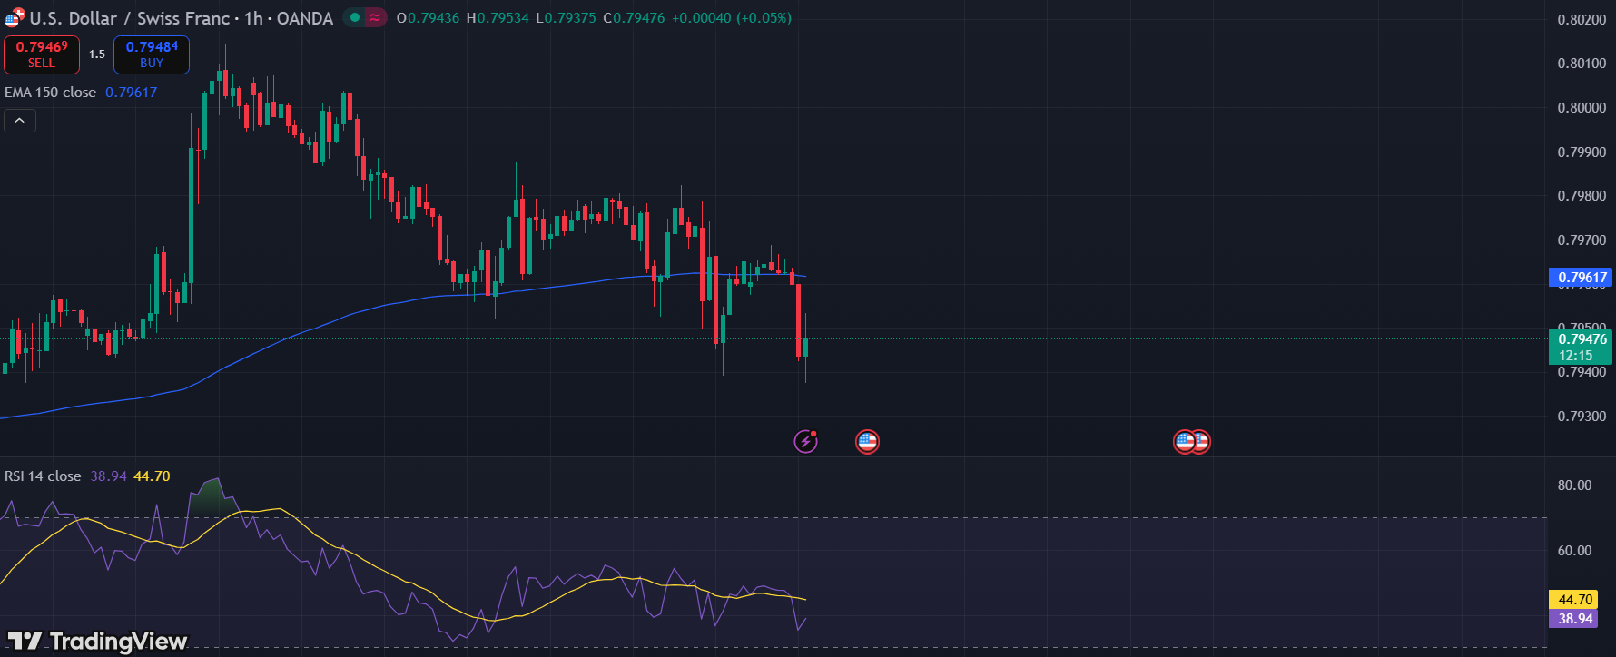
Task: Click the TradingView logo
Action: tap(97, 642)
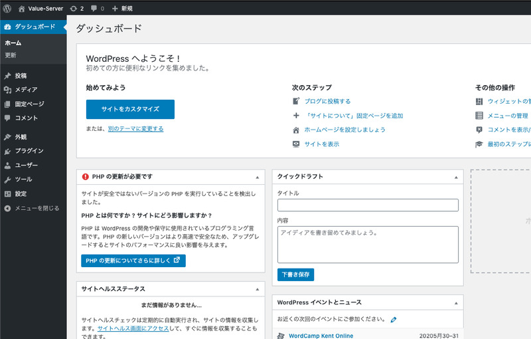Image resolution: width=531 pixels, height=339 pixels.
Task: Collapse the PHP の更新が必要です panel
Action: (257, 177)
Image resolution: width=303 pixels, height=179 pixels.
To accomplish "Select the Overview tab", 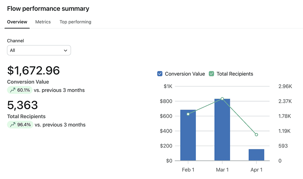I will 17,22.
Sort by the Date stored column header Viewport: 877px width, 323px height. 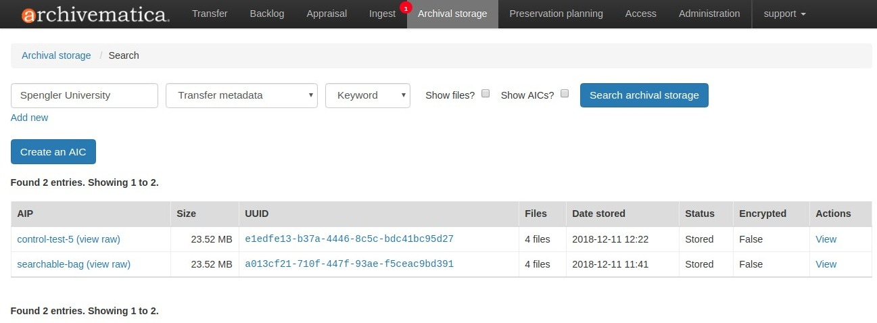pos(598,214)
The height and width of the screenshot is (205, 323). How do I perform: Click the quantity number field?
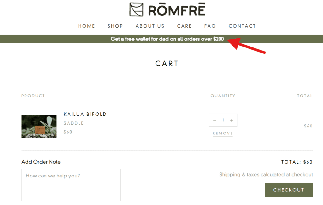coord(223,120)
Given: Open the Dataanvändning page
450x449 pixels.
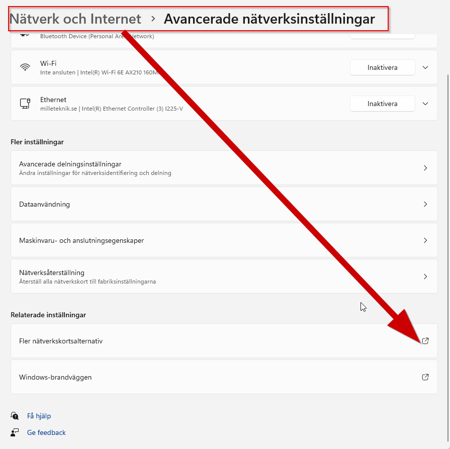Looking at the screenshot, I should pos(224,204).
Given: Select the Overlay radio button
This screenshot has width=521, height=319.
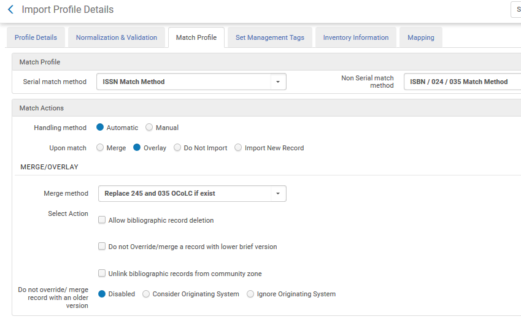Looking at the screenshot, I should 137,148.

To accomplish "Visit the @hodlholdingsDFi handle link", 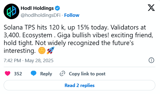I will [x=41, y=15].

What the exercise asks —
A single figure is expected: the count of lines in the data above that include the word "Given".

Answer below —
2